Summarization Configuration Overview#

The summarization section outlines the system’s summarization capabilities. It supports batch processing using a specified LLM model and embedding model. Prompts can be customized for various use cases. The default prompts are tailored to generate captions and summaries for warehouse videos, emphasizing irregular events.

Caption Prompt: This prompt is used in VSS only and are not used in Context Aware RAG and can be safely ignored if only using CA RAG.

Caption Summarization Prompt: This prompt generates a summary from a batch of captions. The batch_size parameter specifies the number of captions to be combined.

Summary Aggregation Prompt: After generating all batch summaries, this prompt is used to combine them into the final summary.

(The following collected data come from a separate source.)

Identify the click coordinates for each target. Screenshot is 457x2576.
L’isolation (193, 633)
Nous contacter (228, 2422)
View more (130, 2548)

Chat Configuration Overview#

The chat section configures the chat capabilities, specifying the RAG type, LLM model, embedding model, and reranker model.

Context Manager Setup#

Next, set up the context manager. The context manager is used for both adding and retrieving documents.

from vss_ctx_rag.context_manager import ContextManager

with open("config/config.yaml", mode="r", encoding="utf8") as c:
        config = yaml.safe_load(c)
    ### IF USING VECTOR-RAG
    config["milvus_db_host"] = os.environ["MILVUS_HOST"]
    config["milvus_db_port"] = os.environ["MILVUS_PORT"]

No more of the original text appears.